Dataset =>
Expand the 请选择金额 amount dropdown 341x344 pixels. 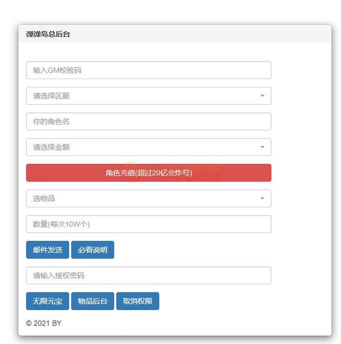(148, 147)
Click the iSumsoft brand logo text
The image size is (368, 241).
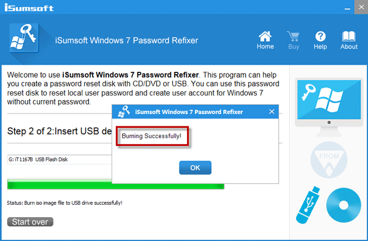coord(29,8)
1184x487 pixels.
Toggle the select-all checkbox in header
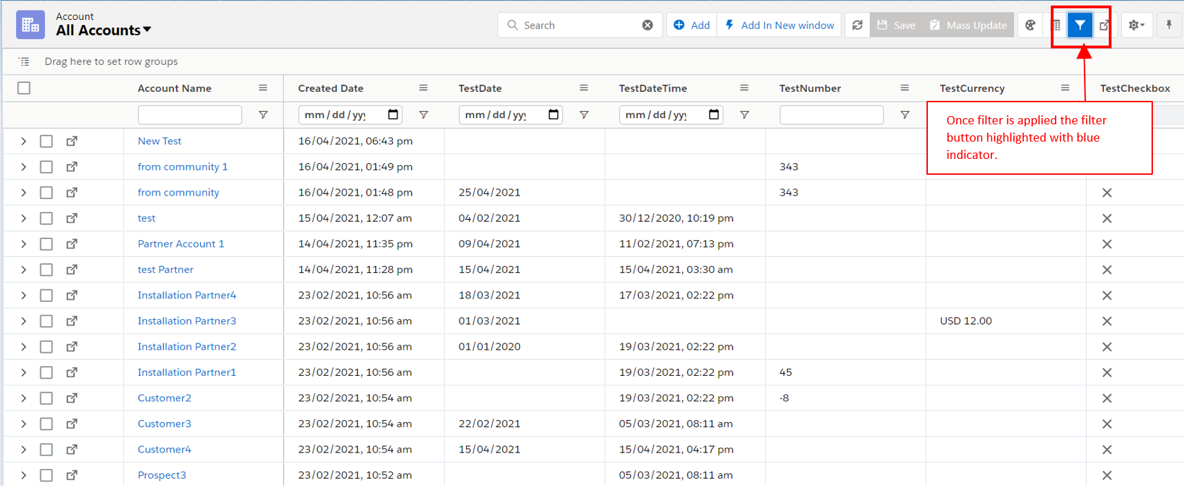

What you will do => Can you write out, word for word, every line from the one containing "1184x487 pixels." through the end of the records, leaving the pictures out?

Reply to the task =>
1184x487 pixels.
Toggle the select-all checkbox in header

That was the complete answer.